On December 10, over 160 world leaders and representatives of Governments met in Marrakesh, Morocco to adopt the Global Compact for Safe, Orderly and Regular Migration. The Global Compact for Migration (GCM) for short, is the first-ever United Nations global agreement on a common approach on dealing with international migration in all its dimension.
There are over 258 million migrants around the world living outside their country of birth. This figure is expected to grow for a number of reasons including population growth, increasing connectivity, trade, rising inequality, demographic imbalances and climate change. Migration provides immense opportunities and benefits – for the migrants, host communities, communities of origin and destination.
However, when poorly regulated it can also create significant challenges. These challenges include overwhelming social infrastructures with the unexpected arrival of large numbers of people and the deaths of migrants undertaking dangerous journeys. For the fifth straight year, IOM has witnessed the deaths of at least 2,000 irregular migrants seeking to reach Europe via the Mediterranean alone.

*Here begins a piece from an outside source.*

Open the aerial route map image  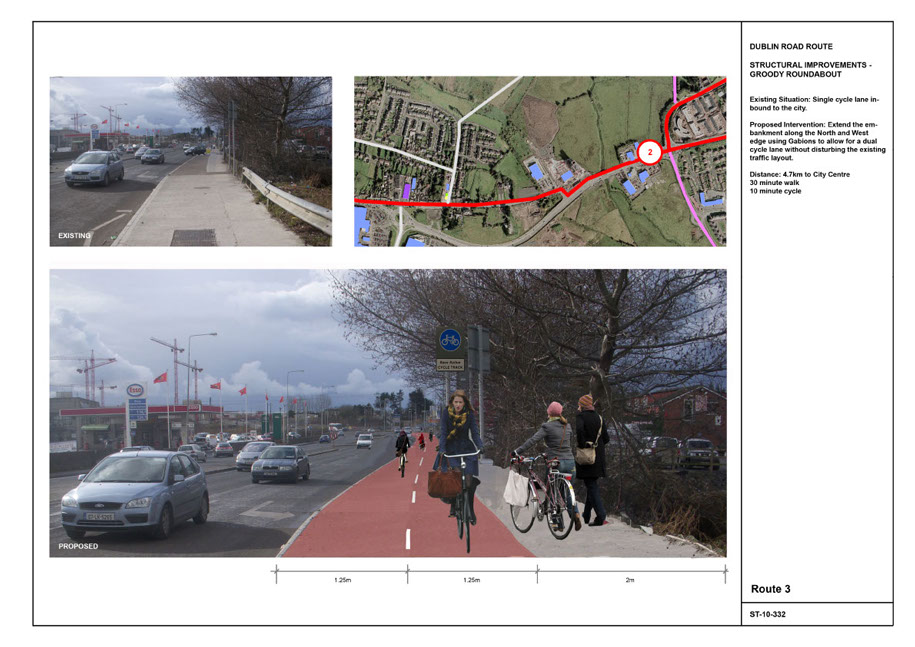click(x=540, y=161)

Movement from Ghana to other parts of the world has grown substantially in recent times. For instance, many young Ghanaians attempt to reach Europe in search of greener pastures by traveling irregularly through Libya because of mis-information and limited opportunities for safe and regular migration.

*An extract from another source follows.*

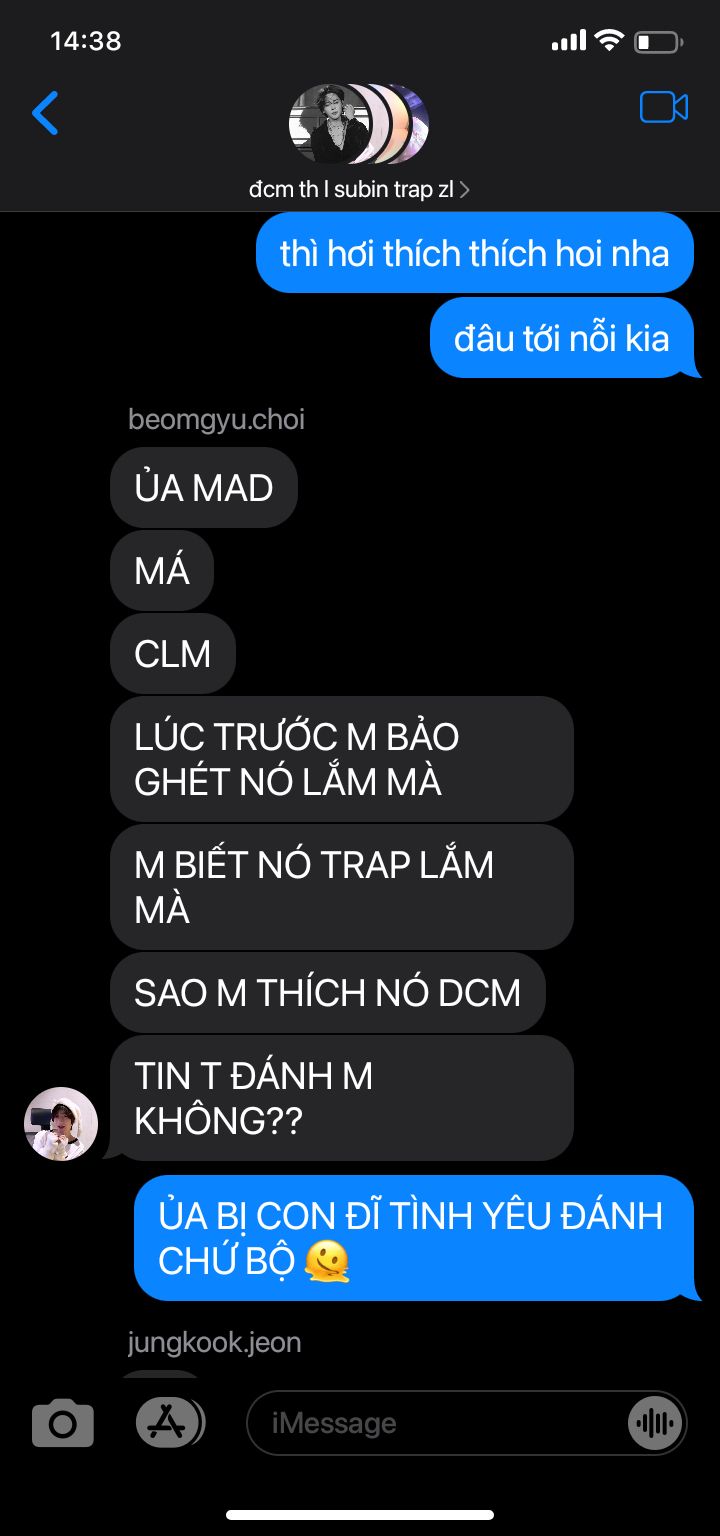Image resolution: width=720 pixels, height=1536 pixels.
Task: Expand group details via 'đcm th l subin trap zl' chevron
Action: coord(360,189)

Many of them either end up losing their lives trying to cross the Mediterranean Sea or live in deplorable conditions in Libya, suffering human rights abuses at the hands of smugglers and in detention centres.

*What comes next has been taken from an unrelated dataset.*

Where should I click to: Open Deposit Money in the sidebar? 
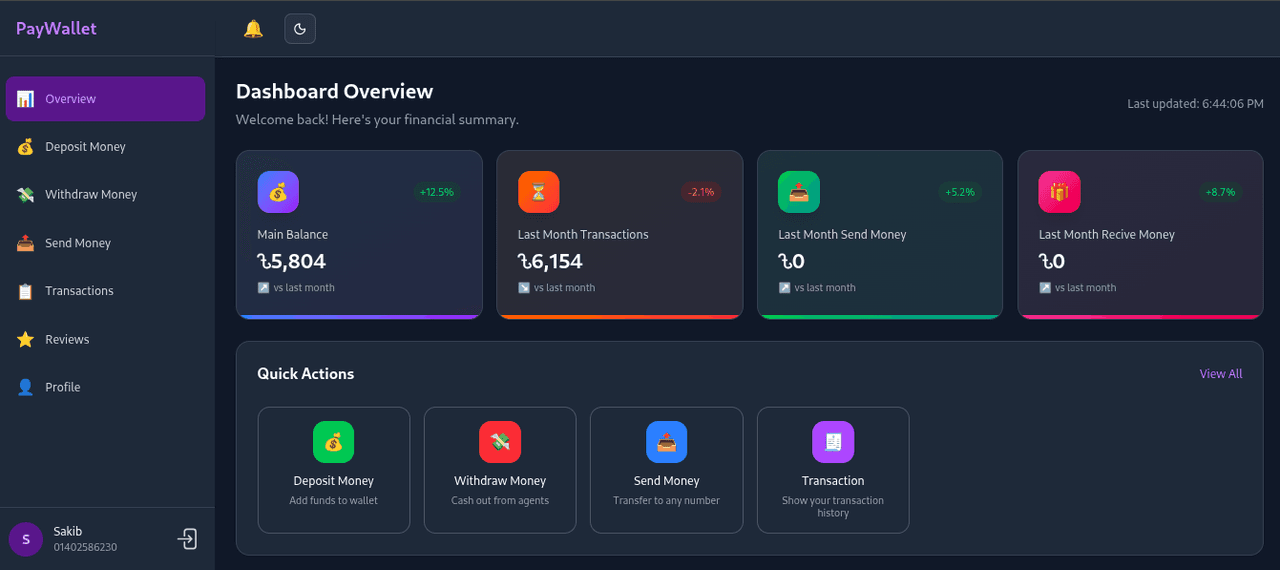click(x=85, y=147)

In 2016 a total of 5,636 Ghanaians (4,933 men, 170 women and 533 children, of which 499 were unaccompanied migrant children) arrived in Italy by boat in search of better opportunities and lives – making Ghanaians the 11th largest nationality to arrive on Italian shores.
Generally, there was a reduction in the number of arrivals on Italian shores in 2017 from all nationalities with the number of Ghanaian arrivals falling to 3,909. The situation in Libya however remains extremely difficult for stranded migrants.